Die auf dieser Seite beschriebene Besiedlung des neu geschaffenen Nistplatzes durch ein hederae-Weibchen wurde schon am nächsten Tag durch einen heftigen Platzregen zunichte gemacht. Der Nesteingang wurde durch den Regen weggespült, was das Weibchen offenbar zur Aufgabe des Nestes veranlaßte.

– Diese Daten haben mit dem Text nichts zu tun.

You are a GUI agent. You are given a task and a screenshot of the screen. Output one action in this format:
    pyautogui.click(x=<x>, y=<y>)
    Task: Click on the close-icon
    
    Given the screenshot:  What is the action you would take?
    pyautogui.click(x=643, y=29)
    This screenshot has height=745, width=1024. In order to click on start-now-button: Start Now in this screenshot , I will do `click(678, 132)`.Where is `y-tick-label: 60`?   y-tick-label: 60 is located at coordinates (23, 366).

Allerdings entdeckte ich am 21. September zwei neue Nesteingänge. Frisch herausgegrabener Sand (siehe Foto oben) und die Beobachtung eines Weibchens am heutigen Tag (23. September) lassen hoffen, daß immer noch eine Chance für eine erfolgreiche Erstbesiedlung besteht. Es wird deutlich, daß bei Colletes hederae wie bei einigen anderen Bienenarten auch eine enorme Bindung an den eigenen Entwicklungs- und Schlüpfort besteht. Deshalb ist es von ausschlagender Bedeutung, daß ein neuer Nistplatz z.B. durch auswandernde Weibchen erfolgreich besiedelt wird, wenn im kommenden Jahr die nächste Generation aufgrund ihrer großen Ortstreue den Nistplatz erneut nutzen und so eine Nestansammlung entstehen soll.

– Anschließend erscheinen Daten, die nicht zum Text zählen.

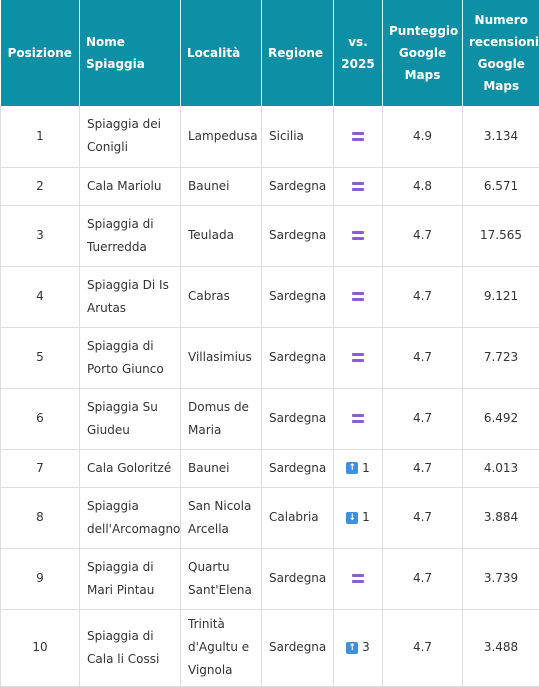  What do you see at coordinates (222, 578) in the screenshot?
I see `cell-localita: Quartu Sant'Elena` at bounding box center [222, 578].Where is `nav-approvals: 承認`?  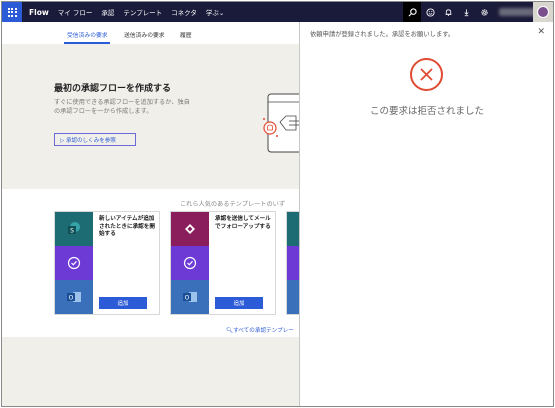 nav-approvals: 承認 is located at coordinates (108, 12). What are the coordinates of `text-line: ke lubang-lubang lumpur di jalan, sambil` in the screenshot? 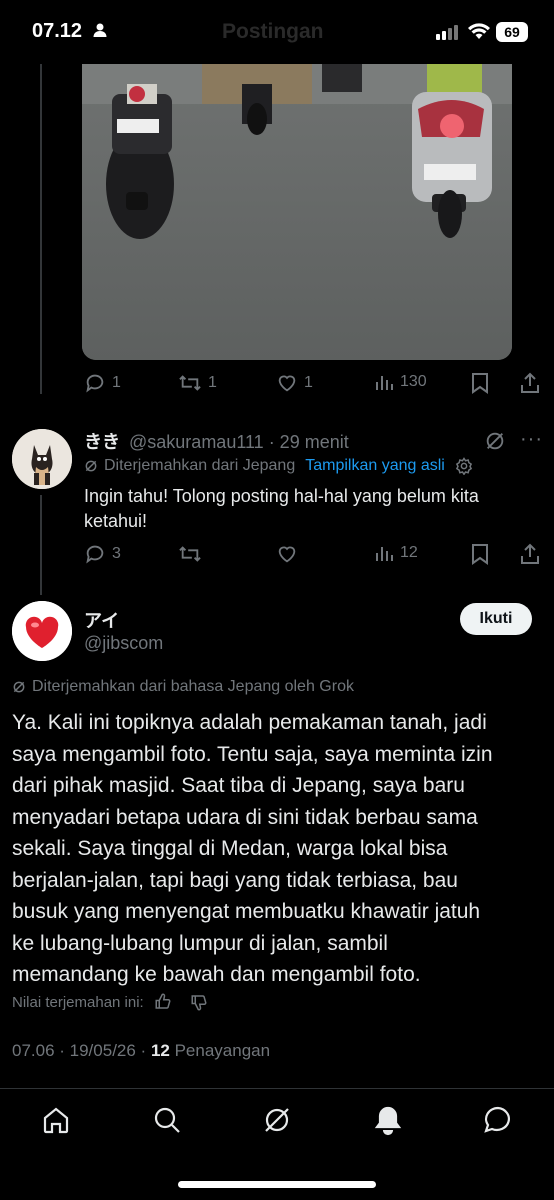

Noch 30-40 Männchen schwärmen über dem alten Nistplatz. Auch heute ist wieder zu meiner Überraschung ein Weibchen geschlüpft. Nachdem es das erste Männchen geschafft hat, sich mit dem Weibchen zu verpaaren, stürzen sich weitere Männchen darauf, so daß sich ein mehr oder weniger großes Knäuel bildet. Die Knäuel sind um so größer, je mehr Männchen an dem Nistplatz schwärmen.
Das Pärchen des oberen Fotos ließ ich auf meinen Finger krabbeln. Kurz danach flog das Weibchen mit dem Männchen weg. Dieses Verhalten zeigten auch andere Weibchen in den vergangenen Tagen. Sobald ein Weibchen es geschafft hatten, die anderen Männchen »abzuschütteln«, flog es mit dem Männchen in Kopula fort. Da man die Tiere schnell aus den Augen verliert, weiß ich nicht, wohin sie geflogen sind.
Während ich am neuen Nistplatz auf die Rückkehr eines Seidenbienen-Weibchens wartete, landete vor mir plötzlich ein Weibchen der Grabwespen-Art Mellinus arvensis mit einer Fliege als Beute. Diese Grabwespe fliegt im Spätsommer und Herbst und ist auf Fliegen als Beutetiere spezialisiert. Diese werden oft auf Dung oder Kot erbeutet, mit dem Giftstachel durch einen Stich in einen Hüftansatz gelähmt und in das Nest im Erdboden eingetragen. Je nach dem, ob sich aus dem Ei ein Männchen oder ein Weibchen entwickeln soll, werden 4-13 Fliegen für die Larve als Futter deponiert. Das Beutespektrum umfaßt Vertreter mehrerer Familien der Ordnung Diptera (Fliegen): Tabanidae, Syrphidae, Muscidae, Calliphoridae, Scatophagidae, Asilidae und Tachinidae. Eine ausführliche Darstellung der Biologie und des Verhaltens sowie weiterführende Literatur finden sich bei Blösch (2000). Das Literaturzitat steht am Ende dieser Seite.
Somit wird der neue Nistplatz in Mössingen bereits von 4 Grabwespen-Arten zum Nisten genutzt. Die anderen Arten werden hier genannt.
Charakteristisch ist für diese Art, daß die Beute rückwärts in den Nestgang gezogen wird. Mellinus arvensis ist meist häufig und kommt, wie die Fotos belegen, auch mitten in der Stadt vor. Fliegen sind hier keine Seltenheit. Die Nester werden auf ebenen Flächen wie auch in Steilwänden gegraben. Allerdings zeigen die bisherigen Untersuchungen, daß das Nest zumindest zeitweise beschattet sein muß. Im hier beschriebenen Fall befand sich das Nest unter einer einjährigen Zierpflanze, die am Rand des Nistplatzes wuchs.